-- SOURCE PASSAGE --
****************

The tragedy has made the Afghan community more inclined to prove that they are American as well and to assert that Afghans have been trying to tell the world that they were infested by foreign radicals. This crisis made Afghan Americans step up and try to educate average Americans about themselves. More and more interfaith and interethnic community gatherings were held. This need to educate people made Afghan Americans take on more visible roles and this helped us locate each other. There was greater interest among Afghan Americans to build coalitions for self-protection and to strengthen our voices as relatively new Americans.

Americans have also put a lot of effort to reach out to Afghan American communities. New York City is a very unique city and a very wounded city. I think being so close to the human tragedy made more New Yorkers reach out to the Muslim-American and Afghan-American community. I have heard of more bias crimes outside of New York than within it.

All new immigrant communities are tested during times of crisis. This war in Afghanistan has been that moment of crisis for Afghan Americans to come out and join mainstream America. More Afghan Americans than I ever imagined were coming out to build a bridge between Afghanistan and America. This was a very important time for us and for other Americans as well.

****************

-- COLLECTED DATA --
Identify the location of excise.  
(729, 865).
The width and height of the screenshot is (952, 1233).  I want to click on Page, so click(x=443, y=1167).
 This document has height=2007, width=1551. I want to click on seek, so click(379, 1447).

****************

-- EXERCISE A --
According to the passage on Afghan Americans, where has the writer heard of more bias crimes?
-- EXERCISE B --
Reproduce the passage on Afghan Americans between "Americans have also" and "Americans as well.", inclusive.
-- EXERCISE C --
Decide whether each statement agrees with the passage on Afghan Americans. Answer yes or no, and quote the words of the passage that settle it.
(i) More interfaith and interethnic community gatherings were held.
(ii) The writer has heard of more bias crimes within New York than outside it.
(iii) Fewer Afghan Americans than the writer expected came out to build a bridge between Afghanistan and America.

-- ANSWER SPACE A --
Outside of New York rather than within it.

-- ANSWER SPACE B --
Americans have also put a lot of effort to reach out to Afghan American communities. New York City is a very unique city and a very wounded city. I think being so close to the human tragedy made more New Yorkers reach out to the Muslim-American and Afghan-American community. I have heard of more bias crimes outside of New York than within it.

All new immigrant communities are tested during times of crisis. This war in Afghanistan has been that moment of crisis for Afghan Americans to come out and join mainstream America. More Afghan Americans than I ever imagined were coming out to build a bridge between Afghanistan and America. This was a very important time for us and for other Americans as well.

-- ANSWER SPACE C --
(i) Yes: "More and more interfaith and interethnic community gatherings were held."
(ii) No: "I have heard of more bias crimes outside of New York than within it."
(iii) No: "More Afghan Americans than I ever imagined were coming out to build a bridge between Afghanistan and America."